I just finished watching We Live In Public, a documentary on Hulu about the internet pioneer, Josh Harris. I am quite pleased with this brand of documentary, similar to the Johnathon "The Impaler" Shakey documentary, where the documentary maker dives into the life and psyche of a person who created change (or a spectacle). Instead of making public the moment that made them great, it shows just how mentally ill a person must be to actually be great.

The movie follows Josh Harris, an internet pioneer from the ninties who turns into a performance artist after making millions with his first dot com. He creates a society called "quiet" which documents every waking moment of a society of trapped and manipulated volunteers. He goes onto creating a Truman-show-esque living situation with his girlfriend of which they document thier entire lives, culimating into the end of the only meaningful relationship in his life.

You watch his disturbing, attention grubbing, needy, inner most self come out when he is his most successful, an his true innovative genius come out when he is the most down emotionally and financially. The movie also speculates on how the relationship with his mother may have contributed to his mental instability later on, a journalistic speculation that I wasn't entirely convinced with.

Josh Harris believed that soon technology would become us. Our deep lonliness would eat us up inside, creating exposure that would not show the true us as we would hope, but rather an us that is manipulated by our need for other people. Okay, fine. I can see how someone so lonely would make that prediction about the world. My problem was that they made a connection to blogs, all technology.
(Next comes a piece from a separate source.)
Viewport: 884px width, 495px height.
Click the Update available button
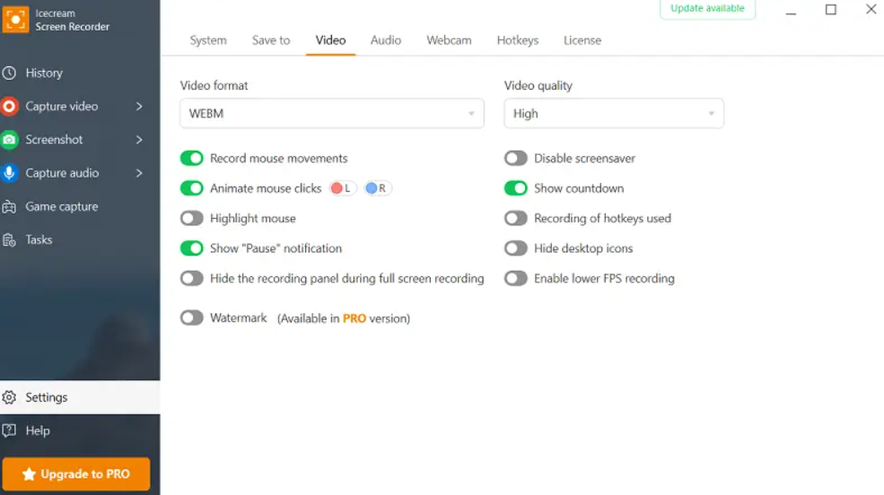(x=707, y=9)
I don't know about him, but my use of this blog and technology is about self expansion and learning. In no way is it the brainwashing self destruction that Josh Harris illustrated with his social experiments.
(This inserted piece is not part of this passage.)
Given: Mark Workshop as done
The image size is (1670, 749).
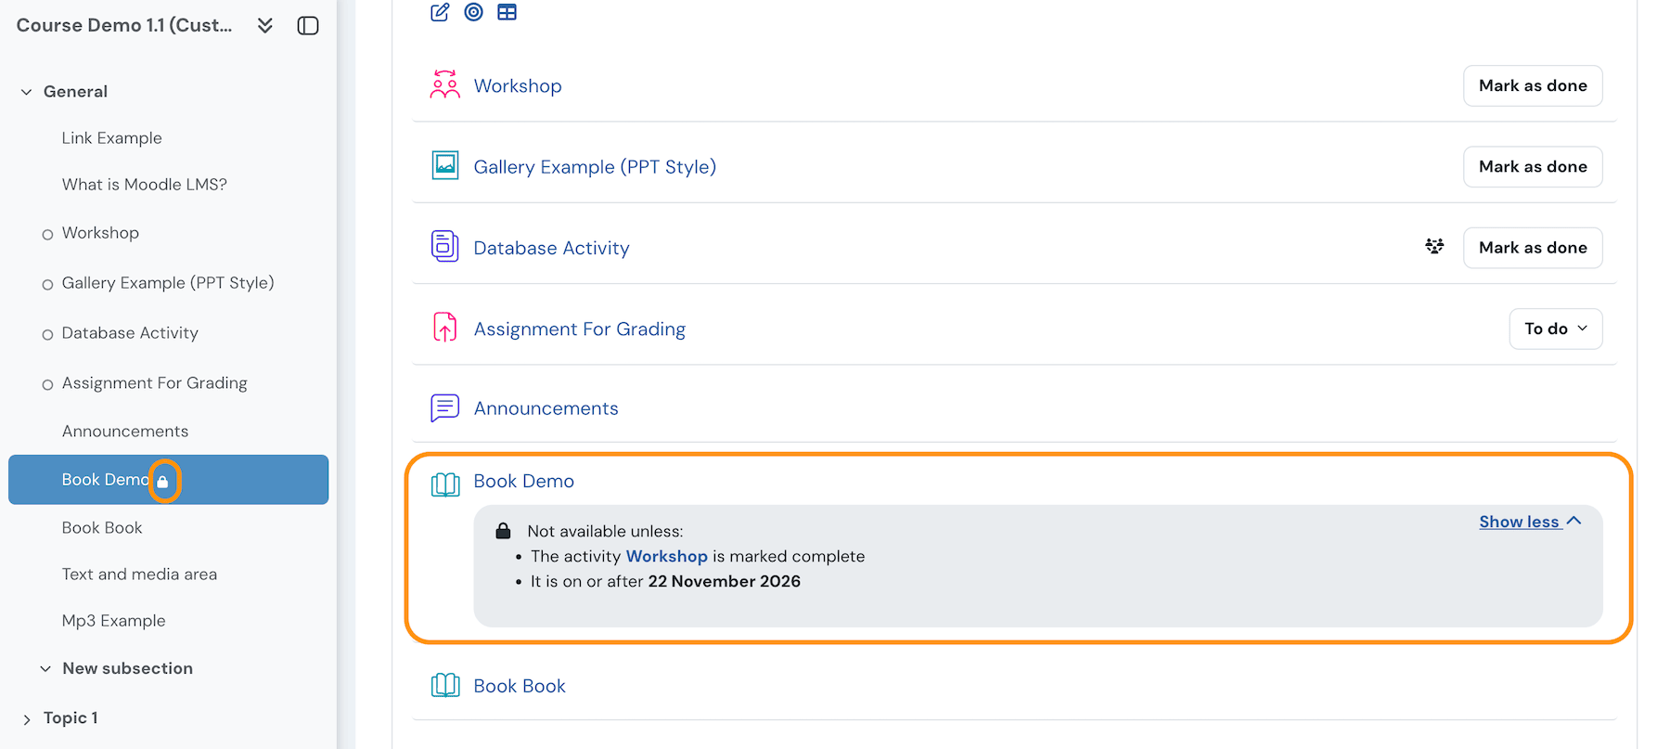Looking at the screenshot, I should (x=1532, y=85).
On another note, this Josh Harris fellow went to my alma mater. I choked on my chips when I saw him sporting a UCSD sweatshirt during one of his video interviews. In this article, he notes that UCSD gave him some of the ideas he had for his social experiments. He used UCSD as inspiration for his sick, brilliant, insensitive social experiments. I can't be suprised. UCSD has such an essence that breeds isolation. They built this campus in the sixties to segregate students groups in order to dissuade riots and protests. The atmosphere has evolved into a breeding ground for lonliness, culimating into at least one brilliant mentally ill man to create societies of hyper connected people that are, at the end of the day, alone.